Thursday, January 10

TORTURE

The toxic vapors sear my nose

and blacken my tongue,

and having my lungs squeeze closed

is so very fun.

Not to mention my other sad,

defenseless things,

that are twisting and churning

and bursting their seams!

It’s just a matter of time,

of course,

before I’m turned into

a liquefied corpse.

I can feel my liver wither

inside my quivering skin,

my spleen is now rotting

as it begins

to drip down my neck

and happily right into my ear -

(is it done, yet?)

I can still hear her sigh,

“Sit still, don’t squirm!”

while the sadist patiently applies

my Toni home perm.

* Creating a long-lasting curl has been a universal quest for women possibly since the Garden of Eden. Once hair treatment chemicals were formulated to be safe enough for home use in the 50’s, Toni dominated the home permanent market. Regardless of how beautiful and smooth the luscious locks of beauties smiling confidently from the Toni box, actual results were often tragically less.

It became a classic ordeal of growing up a little girl in America to endure the agonies of the home permanent, traditionally perpetrated by mothers everywhere about a week before school pictures.

3 comments:

Cynthia said...

Oh my gosh - we all had home perms.
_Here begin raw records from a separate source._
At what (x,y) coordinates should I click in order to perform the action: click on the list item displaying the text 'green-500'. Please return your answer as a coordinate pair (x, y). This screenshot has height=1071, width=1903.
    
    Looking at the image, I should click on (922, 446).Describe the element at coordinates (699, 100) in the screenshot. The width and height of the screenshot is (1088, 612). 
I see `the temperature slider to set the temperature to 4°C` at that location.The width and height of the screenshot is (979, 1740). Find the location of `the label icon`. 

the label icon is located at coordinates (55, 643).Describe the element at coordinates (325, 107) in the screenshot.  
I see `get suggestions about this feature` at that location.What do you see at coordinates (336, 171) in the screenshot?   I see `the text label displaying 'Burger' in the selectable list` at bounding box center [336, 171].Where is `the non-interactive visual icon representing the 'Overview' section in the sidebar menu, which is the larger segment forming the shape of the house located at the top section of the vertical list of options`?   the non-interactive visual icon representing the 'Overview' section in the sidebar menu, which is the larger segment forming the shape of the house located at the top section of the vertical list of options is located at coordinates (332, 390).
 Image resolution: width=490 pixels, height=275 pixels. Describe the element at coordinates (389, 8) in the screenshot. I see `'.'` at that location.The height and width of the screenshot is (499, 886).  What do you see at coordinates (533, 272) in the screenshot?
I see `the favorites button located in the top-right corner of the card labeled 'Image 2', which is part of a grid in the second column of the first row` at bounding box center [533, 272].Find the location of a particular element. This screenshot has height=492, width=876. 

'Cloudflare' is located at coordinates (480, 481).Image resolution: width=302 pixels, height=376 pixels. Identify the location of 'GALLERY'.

Every house had a set of those little tiny plastic curlers. I can still remember the smell. Can you imagine puttting our daughters through that?? Can you imagine them letting me get near their hair with chemicals? Crazy

Bandanamom said...

This is one of my biggest memories of childhood. My mom STILL gets a perm every 8 weeks or so. I haven't had to face the wrath of a perm since about 1988 I think...

My mom gave Jordan a perm once, she was about 3 I think, and actually sat really still and seemed to like the experience. But she is weird.

My mom used to make us roll our hair in rollers before bed and I have never made Jordan do that - she does it voluntarily quite frequently, but only at her own request. On our recent trip to Idaho she told me that Grandma rolls the curlers much better than I do because her hair stays curly for DAYS and when I do it, it's flat by the end of the day. I'm astounded, I thought I was doing her a favor - I hated that my hair would be so embarassingly curly after my mom rolled it.

robin marie said...

what's this business abbout "not putting our daughters through that"

i beg to differ.

i too know the stench and shock of a home perm. and i was born in 1978.